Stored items
──────

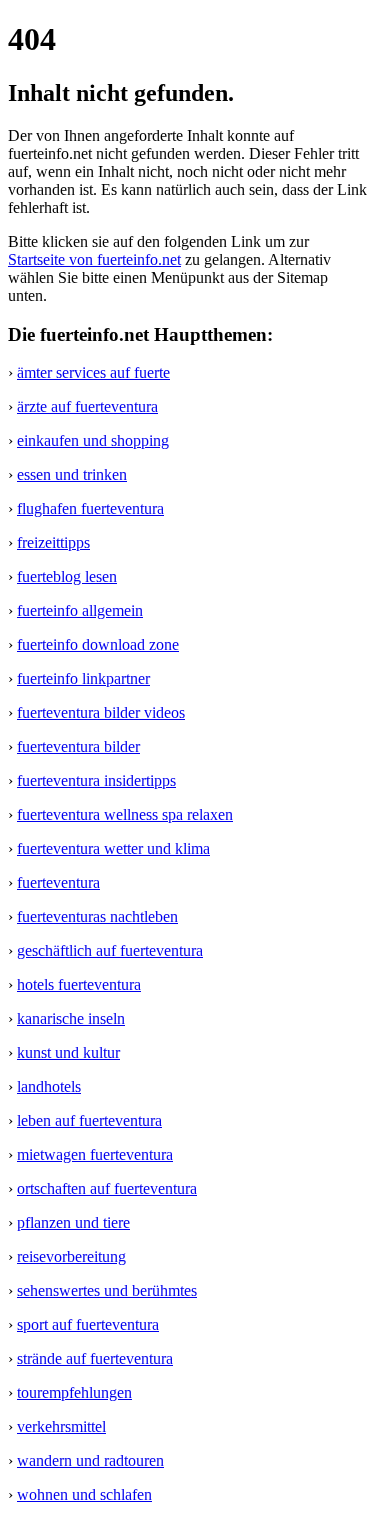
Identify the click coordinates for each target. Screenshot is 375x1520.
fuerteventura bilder (78, 746)
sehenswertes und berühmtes (107, 1290)
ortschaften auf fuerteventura (107, 1188)
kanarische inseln (71, 1018)
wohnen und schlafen (84, 1494)
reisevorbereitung (71, 1256)
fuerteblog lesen (67, 576)
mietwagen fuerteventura (95, 1154)
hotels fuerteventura (79, 984)
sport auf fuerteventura (88, 1324)
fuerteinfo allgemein (80, 610)
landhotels (49, 1086)
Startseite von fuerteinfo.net (94, 259)
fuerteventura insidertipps (96, 780)
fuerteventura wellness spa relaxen (125, 814)
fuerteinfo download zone (98, 644)
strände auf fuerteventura (95, 1358)
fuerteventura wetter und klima (113, 848)
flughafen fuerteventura (90, 508)
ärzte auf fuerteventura (87, 406)
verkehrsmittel (61, 1426)
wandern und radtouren (90, 1460)
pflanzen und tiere (73, 1222)
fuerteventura (58, 882)
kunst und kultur (68, 1052)
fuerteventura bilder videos (101, 712)
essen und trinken (72, 474)
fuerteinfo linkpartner (83, 678)
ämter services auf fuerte (93, 372)
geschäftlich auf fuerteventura (110, 950)
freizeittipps (53, 542)
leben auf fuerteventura (89, 1120)
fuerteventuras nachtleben (97, 916)
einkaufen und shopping (93, 440)
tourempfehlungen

──────

What lines above contain the string "fuerteinfo"? Copy all of them.

### Reply
fuerteinfo allgemein (80, 610)
Startseite von fuerteinfo.net (94, 259)
fuerteinfo download zone (98, 644)
fuerteinfo linkpartner (83, 678)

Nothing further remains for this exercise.